Climate change is drying up lakes and rivers almost everywhere. In Australia, for example, an unprecedented heat wave brought on massive wildfires and critical water shortages.
As water grows scarce, more countries are building dams on rivers to hog most of the water for themselves, depriving the nations downstream. Already, Egypt had threatened to bomb the Grand Renaissance Dam upstream on the Nile River in Ethiopia.
And as the Earth’s population crossed the 7 billion mark last year, more and more water sources are so polluted that drinking the water can kill you. No one’s counting, but various government and private estimates indicate that worldwide, tens of thousands of children die each and every day from drinking contaminated water.

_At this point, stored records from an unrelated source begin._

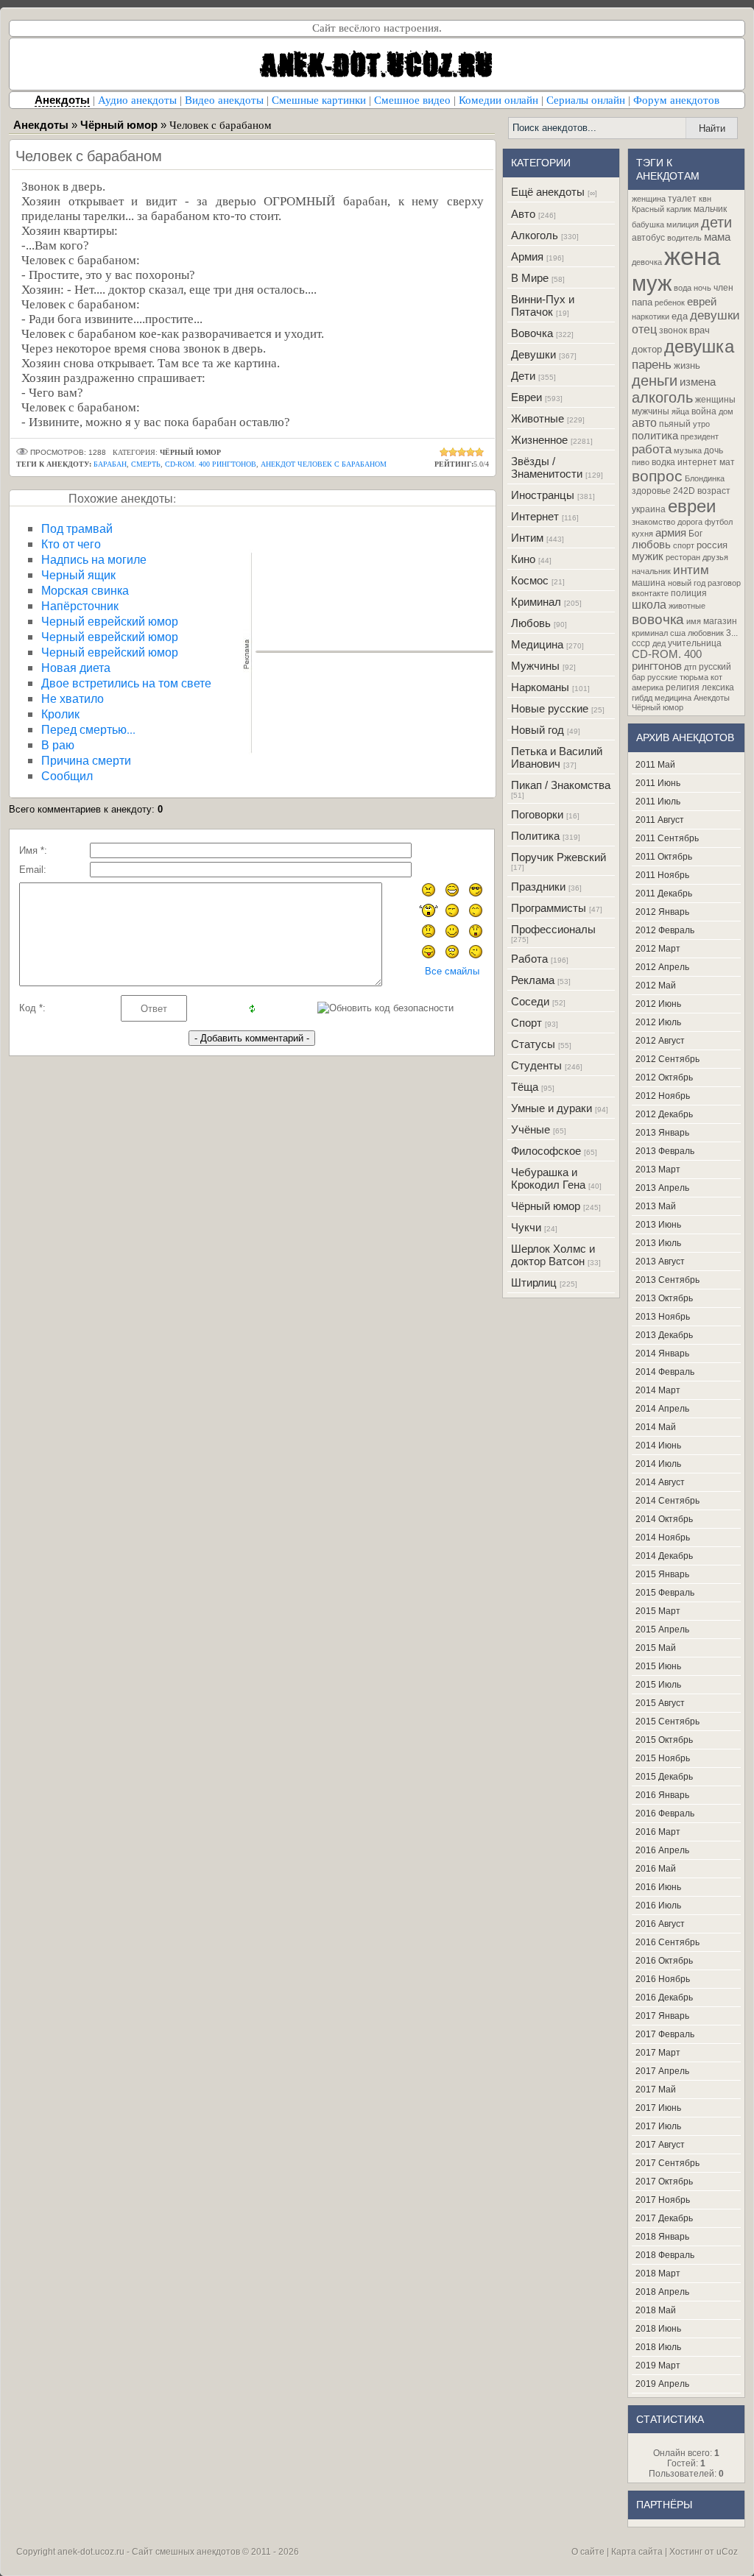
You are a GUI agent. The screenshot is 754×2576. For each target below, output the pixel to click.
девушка (699, 346)
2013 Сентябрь (667, 1280)
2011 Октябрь (663, 857)
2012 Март (657, 949)
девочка (647, 262)
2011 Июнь (657, 783)
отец (644, 329)
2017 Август (660, 2145)
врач (699, 330)
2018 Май (655, 2310)
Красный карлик (661, 209)
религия (683, 687)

By most estimates, half the world’s people live in places where clean water is not easily available. Bangalore, India, for example once had 400 lakes in its vicinity. Now, the New Indian Express newspaper wrote, only 40 are left, and all of them are polluted.
Hence the fights. One of the biggest areas of conflict is the India-Pakistan-China nexus. Multiple rivers intertwine the countries, and as water levels fall, all three are building dams to keep much of the water for themselves.
So where is all this water going? With ever-rising temperatures, more and more water evaporates and returns to the ground as rain. But most of it falls into the oceans. That’s one reason sea levels are rising worldwide, threatening vast coastal areas.